When his voice broke in 1812, Schubert was offered a scholarship that
would have allowed him to complete his general education, but at the expense of
his increasingly exclusive musical interests. He chose not to take the
opportunity and left the Konvikt to study for a year at the Normal School for
the training of teachers, thereafter serving briefly and intermittently as an
assistant in his father's establishment, an obvious family obligation.

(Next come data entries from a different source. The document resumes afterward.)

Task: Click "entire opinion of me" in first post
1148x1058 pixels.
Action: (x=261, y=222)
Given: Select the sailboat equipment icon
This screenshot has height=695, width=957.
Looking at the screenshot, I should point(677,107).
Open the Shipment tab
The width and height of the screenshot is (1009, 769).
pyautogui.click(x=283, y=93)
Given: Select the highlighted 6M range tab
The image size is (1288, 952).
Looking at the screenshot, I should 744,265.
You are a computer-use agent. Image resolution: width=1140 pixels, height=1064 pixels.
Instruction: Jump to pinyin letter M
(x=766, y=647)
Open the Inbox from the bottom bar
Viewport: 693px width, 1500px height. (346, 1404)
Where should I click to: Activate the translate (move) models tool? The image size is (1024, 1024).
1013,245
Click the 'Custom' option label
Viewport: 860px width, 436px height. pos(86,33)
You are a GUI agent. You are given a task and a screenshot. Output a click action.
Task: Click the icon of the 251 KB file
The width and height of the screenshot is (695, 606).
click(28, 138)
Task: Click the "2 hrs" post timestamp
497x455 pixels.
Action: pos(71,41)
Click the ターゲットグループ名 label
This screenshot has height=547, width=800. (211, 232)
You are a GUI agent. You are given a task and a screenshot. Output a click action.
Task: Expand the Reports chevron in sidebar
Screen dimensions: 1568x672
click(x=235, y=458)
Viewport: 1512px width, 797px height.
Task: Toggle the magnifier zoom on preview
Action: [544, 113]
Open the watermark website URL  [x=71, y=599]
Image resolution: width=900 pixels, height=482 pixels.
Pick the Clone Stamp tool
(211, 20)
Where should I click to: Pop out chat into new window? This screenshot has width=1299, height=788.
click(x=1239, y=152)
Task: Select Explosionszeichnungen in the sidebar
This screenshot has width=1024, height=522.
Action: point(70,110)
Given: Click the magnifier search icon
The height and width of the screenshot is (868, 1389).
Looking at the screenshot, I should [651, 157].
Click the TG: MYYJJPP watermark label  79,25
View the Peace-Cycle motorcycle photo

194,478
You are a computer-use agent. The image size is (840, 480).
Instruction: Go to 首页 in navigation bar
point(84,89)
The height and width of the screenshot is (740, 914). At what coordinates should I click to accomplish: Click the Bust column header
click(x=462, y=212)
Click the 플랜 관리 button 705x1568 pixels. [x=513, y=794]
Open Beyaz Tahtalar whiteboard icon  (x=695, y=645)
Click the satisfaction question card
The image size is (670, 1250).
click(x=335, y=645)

Schubert was never to occupy any official musical position in Vienna,
nor did he ever have at his disposal the kind of forces that Beethoven, for example,
could muster, with the aid of his aristocratic and royal patrons. Schubert's
life was passed with a circle of friends, with one or other of whom, he from
time to time lodged, to return, when occasion arose, to his father's
schoolhouse. Much of w hat he w rote was designed specifically for performance
at evening parties, informal concerts held in his friends' houses. It was only
towards the end of his life that publishers began to show an increased interest
in his music. Schubert died in 1828, as a result of venereal infection acquired
some six years earlier. In March that year came the only concert in his
life-time devoted to his music, an event that owed much to the generosity of
his friends and brought him reasonable profit.
The first surviving composition by Schubert for piano trio is the
single movement sonata movement in B flat, D. 28, written in 1812, the year of
his mother's death. On the precise dating of the two completed piano trios
there has been considerable argument. It now seems probable that they were both
written late in 1827.
The B flat Trio, D. 898, opens with a boldly cheerful first subject
played by violin and cello and repeated by the piano, leading to the cello
introduction of a second melody of lyrical charm, material treated within the
limits of traditional classical form, but with Schubert's usual adventurous
exploration of remoter keys. There follows a slow movement, in the key of E
flat, with the cello proposing the principal melody, to be taken up by the
violin and then by the piano. The gently introspective mood is interrupted by a
more ominous middle section, before the re-establishment of the feeling of the
opening and the return of the first melody.
The scherzo and trio, the latter with its thematic connection with the
preceding movement, are followed by a final rondo, in which the violin
announces the principal subject, leading to a first episode of more
aggressively dramatic outline and a return to the dactylic rhythm of the main
theme, its expected subsequent final appearance replaced by a rapid coda.
Stuttgart Piano Trio
Since its foundation in 1968 the Stuttgart Piano Trio has won a
considerable reputation for itself. In 1969 the Trio won the Mendelssohn
Competition in Berlin and the International Radio Competition in Munich and
since then has appeared in many of the leading cities of the world and at major
festivals. The violinist Rainer Kussmaul was born in Mannheim in 1952 and
trained in Stuttgart, later winning prizes in Montreal, Bucharest and Leipzig.
He plays a violin made by Andrea Guarnerius in Cremona in 1692. The cellist
Claus Kanngiesser joined the Trio in 1971, after study in Hamburg, where his
teachers included Zara Nelsova, and masterclasses with Gaspar Cassado and Pablo
Casals. He plays an instrument made in 1841 by Gian Francesco Pressenda. The
pianist Monika Leonhard includes among her teachers Michelangeli and Alfred
Brendel and completed her studies in Stuttgart in 1969.